__TASK BRIEF__:
Quote the entries below from the line with "Toggle wishlist heart" through the line with "Screen dimensions: 818x576", both ends included, and only those lines.

__RECORDS FOR THIS TASK__:
------
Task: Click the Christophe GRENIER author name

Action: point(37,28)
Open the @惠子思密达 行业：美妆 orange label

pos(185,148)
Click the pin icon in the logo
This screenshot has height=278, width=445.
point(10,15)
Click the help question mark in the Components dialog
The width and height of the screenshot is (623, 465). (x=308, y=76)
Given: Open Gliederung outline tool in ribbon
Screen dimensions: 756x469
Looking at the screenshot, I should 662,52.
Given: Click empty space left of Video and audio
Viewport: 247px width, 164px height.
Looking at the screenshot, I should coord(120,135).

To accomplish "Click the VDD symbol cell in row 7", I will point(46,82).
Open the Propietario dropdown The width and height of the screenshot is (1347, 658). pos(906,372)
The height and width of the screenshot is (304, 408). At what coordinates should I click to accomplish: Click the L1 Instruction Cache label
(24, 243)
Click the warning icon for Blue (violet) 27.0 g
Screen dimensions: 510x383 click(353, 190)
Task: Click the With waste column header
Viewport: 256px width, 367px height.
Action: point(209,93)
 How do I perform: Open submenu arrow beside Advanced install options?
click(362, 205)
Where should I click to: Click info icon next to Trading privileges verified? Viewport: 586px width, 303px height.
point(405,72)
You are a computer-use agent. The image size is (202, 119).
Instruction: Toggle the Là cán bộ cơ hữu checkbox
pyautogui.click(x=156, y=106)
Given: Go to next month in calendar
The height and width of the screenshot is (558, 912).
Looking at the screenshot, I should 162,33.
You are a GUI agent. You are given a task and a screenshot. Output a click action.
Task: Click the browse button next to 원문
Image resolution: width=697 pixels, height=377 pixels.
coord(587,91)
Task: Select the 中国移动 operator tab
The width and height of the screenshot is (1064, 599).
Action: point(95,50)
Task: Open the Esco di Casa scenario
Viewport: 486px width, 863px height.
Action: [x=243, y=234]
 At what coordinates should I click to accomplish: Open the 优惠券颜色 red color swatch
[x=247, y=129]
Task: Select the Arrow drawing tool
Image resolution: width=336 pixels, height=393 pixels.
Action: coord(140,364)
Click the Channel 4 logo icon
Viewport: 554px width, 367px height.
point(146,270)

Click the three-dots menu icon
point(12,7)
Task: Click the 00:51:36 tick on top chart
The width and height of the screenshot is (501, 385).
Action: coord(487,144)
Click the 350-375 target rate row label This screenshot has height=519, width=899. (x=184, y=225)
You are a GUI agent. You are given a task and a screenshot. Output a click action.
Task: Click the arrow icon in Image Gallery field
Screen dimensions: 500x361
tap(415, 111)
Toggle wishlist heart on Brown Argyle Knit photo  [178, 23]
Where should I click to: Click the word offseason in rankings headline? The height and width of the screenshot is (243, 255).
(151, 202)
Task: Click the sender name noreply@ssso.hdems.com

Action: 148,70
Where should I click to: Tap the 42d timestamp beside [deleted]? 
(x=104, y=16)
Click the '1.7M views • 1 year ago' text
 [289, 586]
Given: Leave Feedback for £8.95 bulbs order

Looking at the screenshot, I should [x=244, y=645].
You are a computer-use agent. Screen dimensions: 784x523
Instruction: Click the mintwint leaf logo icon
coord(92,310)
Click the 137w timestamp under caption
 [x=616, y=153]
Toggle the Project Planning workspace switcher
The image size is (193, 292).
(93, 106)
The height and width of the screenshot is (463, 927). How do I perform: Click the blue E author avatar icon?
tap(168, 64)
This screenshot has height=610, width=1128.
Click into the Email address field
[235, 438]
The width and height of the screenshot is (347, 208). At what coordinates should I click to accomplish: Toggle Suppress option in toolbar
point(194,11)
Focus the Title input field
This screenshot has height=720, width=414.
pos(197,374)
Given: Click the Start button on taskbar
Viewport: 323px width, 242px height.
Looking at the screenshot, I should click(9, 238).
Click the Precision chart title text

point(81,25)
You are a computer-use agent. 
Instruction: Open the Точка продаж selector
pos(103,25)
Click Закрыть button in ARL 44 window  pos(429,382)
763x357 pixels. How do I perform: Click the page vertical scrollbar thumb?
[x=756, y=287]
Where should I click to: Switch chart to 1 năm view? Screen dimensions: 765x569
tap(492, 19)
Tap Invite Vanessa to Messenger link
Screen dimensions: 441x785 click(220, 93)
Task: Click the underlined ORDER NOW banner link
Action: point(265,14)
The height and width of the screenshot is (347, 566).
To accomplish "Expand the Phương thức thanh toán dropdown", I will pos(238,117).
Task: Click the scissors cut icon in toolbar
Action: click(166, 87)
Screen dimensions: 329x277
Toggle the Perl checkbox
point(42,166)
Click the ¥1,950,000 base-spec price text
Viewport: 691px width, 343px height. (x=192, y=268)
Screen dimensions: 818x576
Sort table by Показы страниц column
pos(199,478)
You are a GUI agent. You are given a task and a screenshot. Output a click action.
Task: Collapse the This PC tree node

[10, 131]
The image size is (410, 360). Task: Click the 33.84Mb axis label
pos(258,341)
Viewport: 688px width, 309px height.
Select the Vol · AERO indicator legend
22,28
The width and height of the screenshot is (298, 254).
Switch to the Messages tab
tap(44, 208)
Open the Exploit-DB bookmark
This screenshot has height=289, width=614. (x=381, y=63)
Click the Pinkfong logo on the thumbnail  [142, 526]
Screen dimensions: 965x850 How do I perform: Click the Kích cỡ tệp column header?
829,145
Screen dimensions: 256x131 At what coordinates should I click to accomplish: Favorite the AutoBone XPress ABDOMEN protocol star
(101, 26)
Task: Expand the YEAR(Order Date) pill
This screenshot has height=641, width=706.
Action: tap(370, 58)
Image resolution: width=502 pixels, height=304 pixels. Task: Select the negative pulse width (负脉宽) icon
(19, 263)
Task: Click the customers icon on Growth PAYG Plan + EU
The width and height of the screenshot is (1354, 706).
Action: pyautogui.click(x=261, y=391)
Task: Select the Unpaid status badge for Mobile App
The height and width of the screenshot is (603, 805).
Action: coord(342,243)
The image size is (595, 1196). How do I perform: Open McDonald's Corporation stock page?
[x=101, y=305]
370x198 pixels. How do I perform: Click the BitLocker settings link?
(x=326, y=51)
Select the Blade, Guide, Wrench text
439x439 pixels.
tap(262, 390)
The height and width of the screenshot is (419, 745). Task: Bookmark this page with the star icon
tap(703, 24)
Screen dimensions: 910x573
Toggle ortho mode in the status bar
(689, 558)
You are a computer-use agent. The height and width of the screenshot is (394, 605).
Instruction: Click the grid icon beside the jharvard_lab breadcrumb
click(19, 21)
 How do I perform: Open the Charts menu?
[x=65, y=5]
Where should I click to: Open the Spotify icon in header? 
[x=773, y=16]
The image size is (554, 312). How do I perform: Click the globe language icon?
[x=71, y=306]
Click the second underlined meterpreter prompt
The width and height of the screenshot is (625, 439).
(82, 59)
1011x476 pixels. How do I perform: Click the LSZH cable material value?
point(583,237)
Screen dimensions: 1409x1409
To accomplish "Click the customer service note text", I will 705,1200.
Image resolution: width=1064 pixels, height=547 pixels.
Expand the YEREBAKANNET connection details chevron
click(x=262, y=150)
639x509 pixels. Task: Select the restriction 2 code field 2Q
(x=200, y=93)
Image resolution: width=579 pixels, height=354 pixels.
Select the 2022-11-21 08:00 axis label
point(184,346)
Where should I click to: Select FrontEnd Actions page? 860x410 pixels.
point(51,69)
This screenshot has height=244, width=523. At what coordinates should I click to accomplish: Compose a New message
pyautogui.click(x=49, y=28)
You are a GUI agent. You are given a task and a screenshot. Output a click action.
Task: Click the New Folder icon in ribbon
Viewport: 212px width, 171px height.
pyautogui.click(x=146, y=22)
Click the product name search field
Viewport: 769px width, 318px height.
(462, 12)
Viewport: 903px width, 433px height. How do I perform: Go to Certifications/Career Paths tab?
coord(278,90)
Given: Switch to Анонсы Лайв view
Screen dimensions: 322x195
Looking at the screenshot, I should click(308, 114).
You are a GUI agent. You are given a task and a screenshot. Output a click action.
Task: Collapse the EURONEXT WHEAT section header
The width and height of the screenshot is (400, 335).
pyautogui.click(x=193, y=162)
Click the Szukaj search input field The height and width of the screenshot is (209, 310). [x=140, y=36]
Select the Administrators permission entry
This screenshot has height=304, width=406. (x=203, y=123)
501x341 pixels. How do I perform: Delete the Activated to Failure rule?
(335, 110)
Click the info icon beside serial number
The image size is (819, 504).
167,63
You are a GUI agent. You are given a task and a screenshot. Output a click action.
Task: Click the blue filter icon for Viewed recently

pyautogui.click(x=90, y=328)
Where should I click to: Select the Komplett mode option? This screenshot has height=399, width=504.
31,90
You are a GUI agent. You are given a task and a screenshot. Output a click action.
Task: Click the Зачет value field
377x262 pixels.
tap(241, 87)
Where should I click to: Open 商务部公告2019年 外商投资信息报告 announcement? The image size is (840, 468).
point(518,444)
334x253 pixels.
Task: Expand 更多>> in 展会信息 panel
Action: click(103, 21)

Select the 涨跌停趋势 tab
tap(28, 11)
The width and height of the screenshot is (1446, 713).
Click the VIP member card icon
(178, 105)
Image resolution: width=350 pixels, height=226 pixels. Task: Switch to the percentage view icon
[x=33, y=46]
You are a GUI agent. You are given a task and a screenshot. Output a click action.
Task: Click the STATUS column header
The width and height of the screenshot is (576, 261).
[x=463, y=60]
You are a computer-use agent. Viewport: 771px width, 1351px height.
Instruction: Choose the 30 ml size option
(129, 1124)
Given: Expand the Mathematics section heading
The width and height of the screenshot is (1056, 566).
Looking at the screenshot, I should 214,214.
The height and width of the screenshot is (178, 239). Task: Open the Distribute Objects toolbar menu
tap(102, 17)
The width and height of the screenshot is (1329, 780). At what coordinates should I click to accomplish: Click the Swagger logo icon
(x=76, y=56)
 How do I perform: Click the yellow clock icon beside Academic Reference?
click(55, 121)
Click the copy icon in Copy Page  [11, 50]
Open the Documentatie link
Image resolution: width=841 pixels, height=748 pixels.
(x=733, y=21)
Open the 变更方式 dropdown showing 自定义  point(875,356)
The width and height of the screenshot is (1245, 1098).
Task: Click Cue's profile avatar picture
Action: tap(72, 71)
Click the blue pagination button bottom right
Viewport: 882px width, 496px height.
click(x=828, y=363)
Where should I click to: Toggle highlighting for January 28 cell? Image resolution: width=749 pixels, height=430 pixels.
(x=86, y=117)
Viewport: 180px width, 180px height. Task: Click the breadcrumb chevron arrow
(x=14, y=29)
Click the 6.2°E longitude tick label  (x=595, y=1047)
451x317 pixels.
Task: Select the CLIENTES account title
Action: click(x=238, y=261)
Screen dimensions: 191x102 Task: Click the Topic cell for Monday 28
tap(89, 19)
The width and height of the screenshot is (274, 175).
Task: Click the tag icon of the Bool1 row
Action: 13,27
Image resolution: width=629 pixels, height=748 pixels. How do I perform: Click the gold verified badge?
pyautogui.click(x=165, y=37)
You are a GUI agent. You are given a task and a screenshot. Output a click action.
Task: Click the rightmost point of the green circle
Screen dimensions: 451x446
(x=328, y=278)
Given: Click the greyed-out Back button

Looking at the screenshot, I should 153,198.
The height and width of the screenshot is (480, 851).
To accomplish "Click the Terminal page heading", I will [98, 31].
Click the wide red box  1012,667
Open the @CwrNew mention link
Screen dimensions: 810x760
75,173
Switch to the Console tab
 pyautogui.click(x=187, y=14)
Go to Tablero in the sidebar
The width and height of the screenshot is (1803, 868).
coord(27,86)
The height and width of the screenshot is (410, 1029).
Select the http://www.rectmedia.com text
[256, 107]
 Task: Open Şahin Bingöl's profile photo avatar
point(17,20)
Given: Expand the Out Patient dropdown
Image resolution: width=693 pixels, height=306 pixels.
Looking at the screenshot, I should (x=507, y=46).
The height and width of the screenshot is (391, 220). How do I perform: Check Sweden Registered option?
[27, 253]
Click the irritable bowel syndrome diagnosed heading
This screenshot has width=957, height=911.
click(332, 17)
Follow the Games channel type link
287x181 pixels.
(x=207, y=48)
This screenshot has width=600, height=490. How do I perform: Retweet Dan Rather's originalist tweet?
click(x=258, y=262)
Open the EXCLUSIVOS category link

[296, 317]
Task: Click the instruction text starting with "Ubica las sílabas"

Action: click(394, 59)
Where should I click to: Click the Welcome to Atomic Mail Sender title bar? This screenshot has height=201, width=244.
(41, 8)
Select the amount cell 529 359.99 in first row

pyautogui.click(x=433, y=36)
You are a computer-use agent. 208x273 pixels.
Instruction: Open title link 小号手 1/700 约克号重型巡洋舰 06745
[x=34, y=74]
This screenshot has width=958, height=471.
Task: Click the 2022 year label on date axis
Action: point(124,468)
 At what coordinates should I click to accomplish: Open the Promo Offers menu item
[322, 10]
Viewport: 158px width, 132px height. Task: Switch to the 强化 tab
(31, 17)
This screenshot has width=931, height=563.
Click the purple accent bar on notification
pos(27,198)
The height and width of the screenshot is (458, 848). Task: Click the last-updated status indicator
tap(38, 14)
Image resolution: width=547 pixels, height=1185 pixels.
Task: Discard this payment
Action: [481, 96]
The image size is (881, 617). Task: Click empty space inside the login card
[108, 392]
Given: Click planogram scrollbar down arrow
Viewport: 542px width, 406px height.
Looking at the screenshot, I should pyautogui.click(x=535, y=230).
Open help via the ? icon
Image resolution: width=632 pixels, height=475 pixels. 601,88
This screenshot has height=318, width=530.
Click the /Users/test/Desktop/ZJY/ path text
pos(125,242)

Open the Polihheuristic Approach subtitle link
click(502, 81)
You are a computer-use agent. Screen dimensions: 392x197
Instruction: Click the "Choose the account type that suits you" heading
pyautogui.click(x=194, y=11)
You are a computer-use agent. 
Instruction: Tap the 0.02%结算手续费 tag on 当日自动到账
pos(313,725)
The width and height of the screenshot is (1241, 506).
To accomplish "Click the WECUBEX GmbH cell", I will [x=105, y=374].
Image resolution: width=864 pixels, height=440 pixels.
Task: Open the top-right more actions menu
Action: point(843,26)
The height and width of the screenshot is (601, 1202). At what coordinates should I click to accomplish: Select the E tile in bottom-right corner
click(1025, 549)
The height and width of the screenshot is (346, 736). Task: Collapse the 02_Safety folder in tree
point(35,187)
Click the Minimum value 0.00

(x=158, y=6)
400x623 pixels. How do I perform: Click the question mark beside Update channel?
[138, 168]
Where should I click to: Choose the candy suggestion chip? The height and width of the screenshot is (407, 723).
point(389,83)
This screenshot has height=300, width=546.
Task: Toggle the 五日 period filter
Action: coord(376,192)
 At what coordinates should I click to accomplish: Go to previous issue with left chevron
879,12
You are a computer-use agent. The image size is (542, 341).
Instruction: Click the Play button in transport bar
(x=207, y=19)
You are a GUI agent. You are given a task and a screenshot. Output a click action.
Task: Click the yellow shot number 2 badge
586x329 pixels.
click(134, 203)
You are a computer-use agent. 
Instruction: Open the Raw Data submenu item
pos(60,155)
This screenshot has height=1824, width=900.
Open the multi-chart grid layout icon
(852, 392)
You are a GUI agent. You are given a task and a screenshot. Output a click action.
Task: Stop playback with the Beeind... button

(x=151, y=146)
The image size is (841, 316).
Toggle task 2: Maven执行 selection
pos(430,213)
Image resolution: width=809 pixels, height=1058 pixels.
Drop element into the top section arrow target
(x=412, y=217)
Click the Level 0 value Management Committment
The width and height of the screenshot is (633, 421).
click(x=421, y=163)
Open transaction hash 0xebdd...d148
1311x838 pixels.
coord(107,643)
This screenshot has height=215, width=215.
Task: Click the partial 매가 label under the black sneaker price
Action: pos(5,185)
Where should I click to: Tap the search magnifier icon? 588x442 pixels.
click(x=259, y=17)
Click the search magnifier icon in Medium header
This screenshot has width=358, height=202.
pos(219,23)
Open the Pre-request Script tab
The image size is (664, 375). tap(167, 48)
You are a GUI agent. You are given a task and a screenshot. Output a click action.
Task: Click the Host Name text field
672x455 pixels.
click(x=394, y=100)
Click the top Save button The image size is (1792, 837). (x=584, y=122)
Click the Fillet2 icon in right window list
------
__ANSWER FOR THE TASK__:
Toggle wishlist heart on Brown Argyle Knit photo  [178, 23]
Where should I click to: Click the word offseason in rankings headline? The height and width of the screenshot is (243, 255).
(151, 202)
Task: Click the sender name noreply@ssso.hdems.com

Action: 148,70
Where should I click to: Tap the 42d timestamp beside [deleted]? 
(x=104, y=16)
Click the '1.7M views • 1 year ago' text
 [289, 586]
Given: Leave Feedback for £8.95 bulbs order

Looking at the screenshot, I should [x=244, y=645].
You are a computer-use agent. Screen dimensions: 784x523
Instruction: Click the mintwint leaf logo icon
coord(92,310)
Click the 137w timestamp under caption
 [x=616, y=153]
Toggle the Project Planning workspace switcher
The image size is (193, 292).
(93, 106)
The height and width of the screenshot is (463, 927). How do I perform: Click the blue E author avatar icon?
tap(168, 64)
This screenshot has height=610, width=1128.
Click into the Email address field
[235, 438]
The width and height of the screenshot is (347, 208). At what coordinates should I click to accomplish: Toggle Suppress option in toolbar
point(194,11)
Focus the Title input field
This screenshot has height=720, width=414.
pos(197,374)
Given: Click the Start button on taskbar
Viewport: 323px width, 242px height.
Looking at the screenshot, I should click(9, 238).
Click the Precision chart title text

point(81,25)
You are a computer-use agent. 
Instruction: Open the Точка продаж selector
pos(103,25)
Click Закрыть button in ARL 44 window  pos(429,382)
763x357 pixels. How do I perform: Click the page vertical scrollbar thumb?
[x=756, y=287]
Where should I click to: Switch chart to 1 năm view? Screen dimensions: 765x569
tap(492, 19)
Tap Invite Vanessa to Messenger link
Screen dimensions: 441x785 click(220, 93)
Task: Click the underlined ORDER NOW banner link
Action: point(265,14)
The height and width of the screenshot is (347, 566).
To accomplish "Expand the Phương thức thanh toán dropdown", I will pos(238,117).
Task: Click the scissors cut icon in toolbar
Action: click(166, 87)
Screen dimensions: 329x277
Toggle the Perl checkbox
point(42,166)
Click the ¥1,950,000 base-spec price text
Viewport: 691px width, 343px height. (x=192, y=268)
Screen dimensions: 818x576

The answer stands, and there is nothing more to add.